Merrin abrió un ojo y miró con temor. El manchón amarillento del techo flotaba sobre él de un modo amenazador. Merrin consiguió responder con una vocecilla chillona:
—Sí. Lo soy… Bueno, en otro tiempo lo fui. Quiero decir, lo era.
El genio suspiró y un gran rugido de viento silbó a través de la cajita que era la habitación. ¿Cómo podía tener un despertar tan horrible? Aquel mocoso berreón había dicho que era Septimus Heap y, sin embargo, la figura acobardada en el polvo no tenía nada de la fulgurante descripción del muchacho mágico que tía Zelda le había hecho al genio. El retrato de Septimus Heap había sido tal que el apretujado genio anhelaba ilusionado ver a su amo, pero ahora no estaba claro, otra bruja traicionera le había vuelto a engañar. No tenía más remedio que continuar con la segunda pregunta.
—¿Cuál es tu deseo, oh, Gran Ser?
Solo para divertirse el genio había puesto su voz más temible. Merrin, con los dedos metidos en las orejas, se estremecía de terror.
La voz repitió la pregunta en tono impaciente:
—¿Cuál es tu deseo, oh, Gran Ser?
—¿Qué? —dijo Merrin tapándose la cara con las manos y mirando a través de los dedos.
El genio suspiró de nuevo. Era un auténtico estúpido. Volvió a repetir la pregunta, muy despacio, y empezó a resbalar hacia abajo por la pared.
—¿Cuál… es… mi… deseo? —repitió Merrin como un loro acongojado.

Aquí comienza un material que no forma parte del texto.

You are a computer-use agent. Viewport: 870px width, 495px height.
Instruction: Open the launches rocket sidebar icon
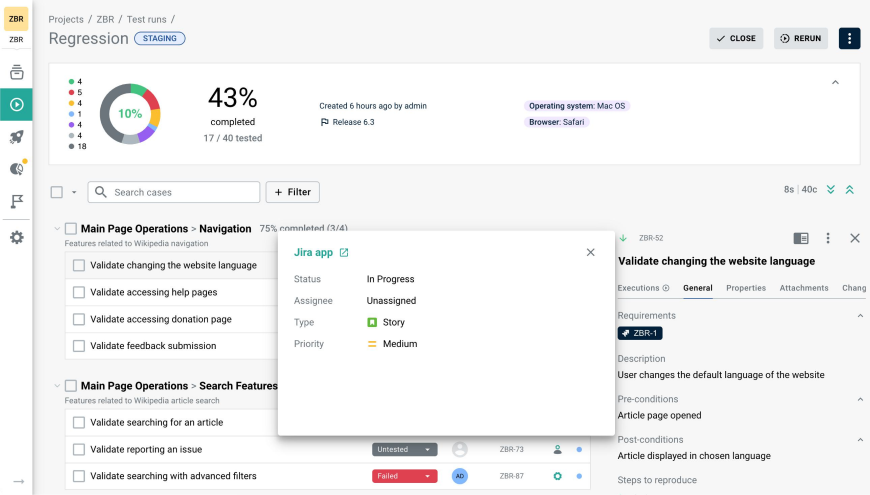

El genio decidió que debía de haberse equivocado de idioma. Durante cinco minutos repasó todos los que sabía, mientras vagaba sin rumbo alrededor de la cámara observado por un Merrin horrorizado, sin éxito alguno. Después de probar con el último idioma que sabía, un dialecto de un ignoto valle fluvial de las Llanuras Nevadas del Este, al genio le entró el pánico. Si el estúpido Gran Ser no respondía la pregunta pronto, volvería de cabeza a aquella horrible botellita, ¿y qué sería de él entonces? Tenía que recibir una respuesta, ya.

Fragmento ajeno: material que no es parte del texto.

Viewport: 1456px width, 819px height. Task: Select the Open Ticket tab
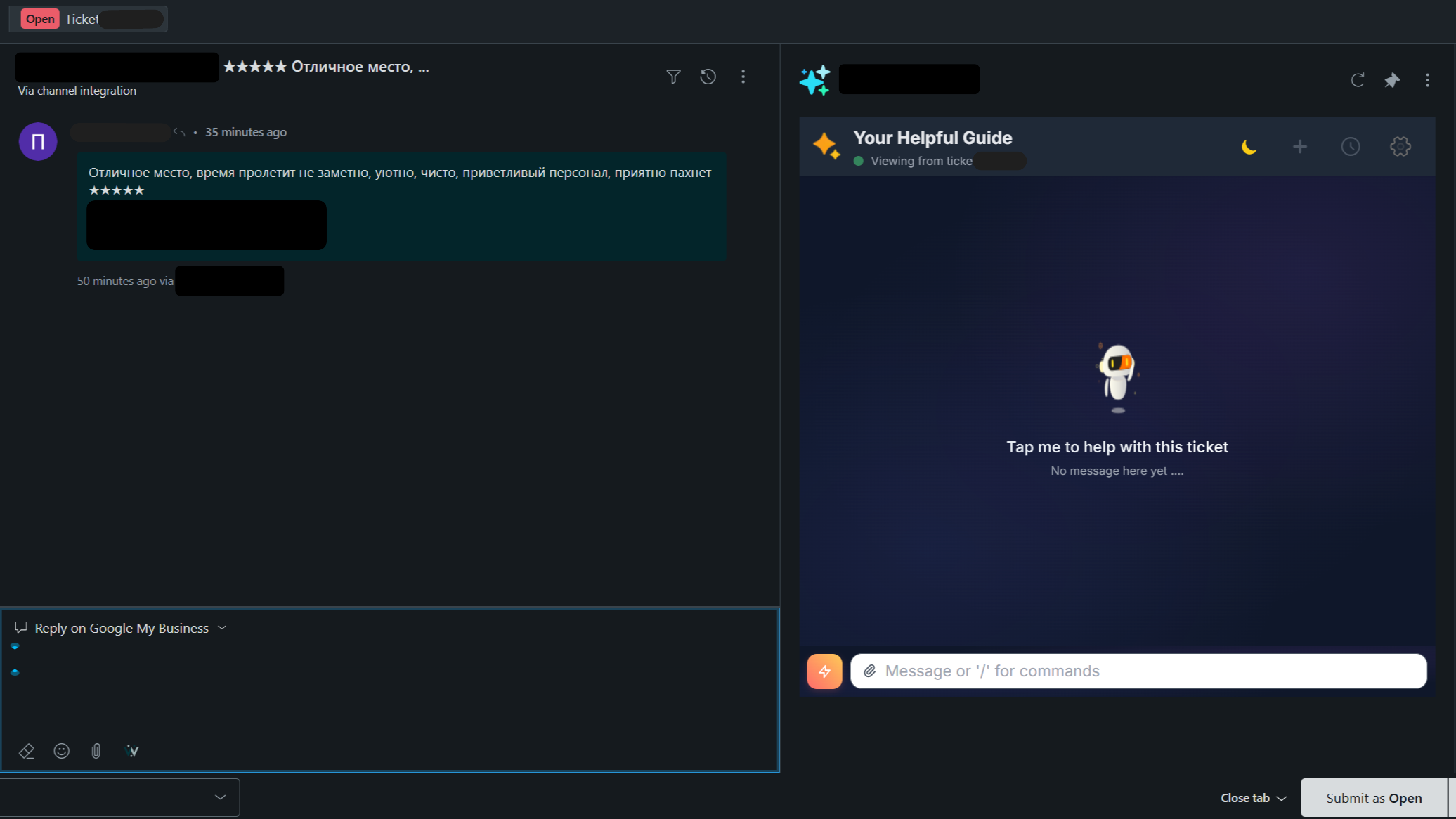[84, 19]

Merrin había hecho acopio del valor suficiente para sentarse.
—¿Qué… qué eres? —tartamudeó mientras la mancha se instalaba en el suelo.
El pánico del genio cedió un poco, por fin el Gran Ser decía algo que tenía cierto sentido, y ahora el genio sabía qué idioma usar. Pero quedaba poco tiempo. Empezaba a sentir la atracción de la botellita dorada, que el Gran Ser aún apretaba en la mano. Sabía que debía mostrarse paciente y afable; aquella era su única esperanza. Respondió despacio a la pregunta de Merrin:
—Soy un genio.
—¿Un qué?
¡Oh, espíritus misericordiosos, aquel tipo era un auténtico estúpido!

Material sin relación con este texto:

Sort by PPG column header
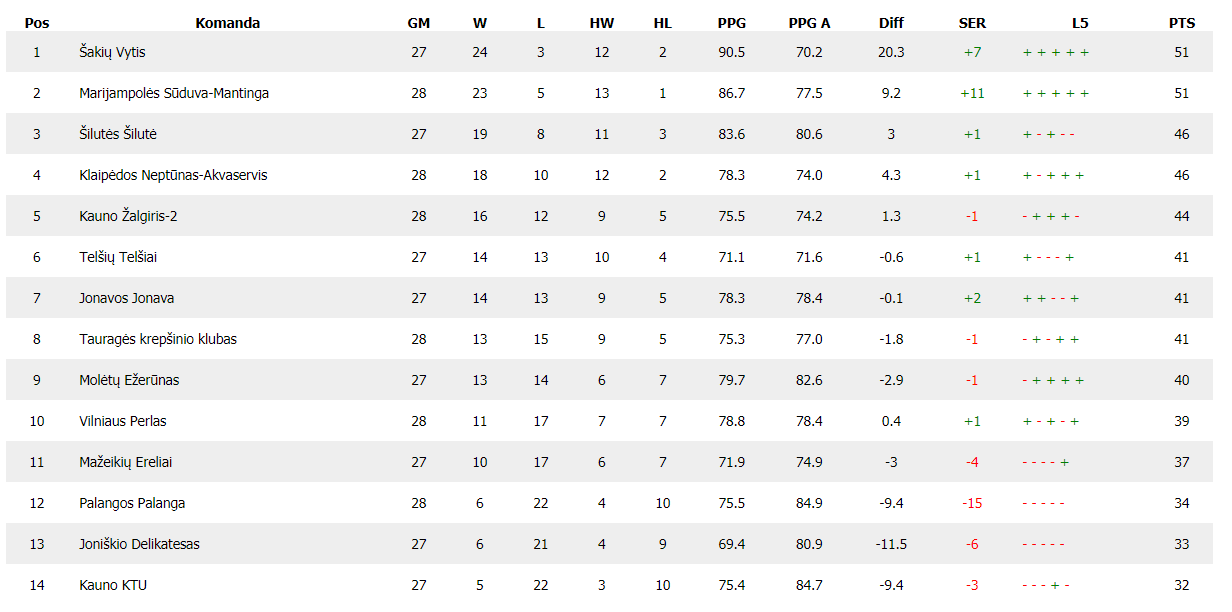 [731, 23]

—¡Jo, que soy un genio! —dijo el manchón amarillo muy, muy despacio—. Jo! ¡Geeenio!
Merrin tenía la nariz tapada, los ojos llorosos por la incursión del genio y aún le zumbaban los oídos del suspiro silbante. Apenas lo oyó.
—¿Eres Jorge Nido? —preguntó.
El genio se rindió.
—Sí —contestó resignado—. Si lo deseas, Gran Ser, soy Jorge Nido. Pero antes debes responder a mi segunda pregunta: ¿cuál es tu deseo, oh, Gran Ser?
—¿Mi deseo? ¿Cuál es mi deseo de qué?
El genio perdió los estribos.
—¡Deseo! —gritó—, ¡Deseo! ¿Qué deseas, oh, Gran Ser? ¡Te estoy preguntando qué quieres que haga, estúpido!
—¡No me llames estúpido! —le respondió con otro grito.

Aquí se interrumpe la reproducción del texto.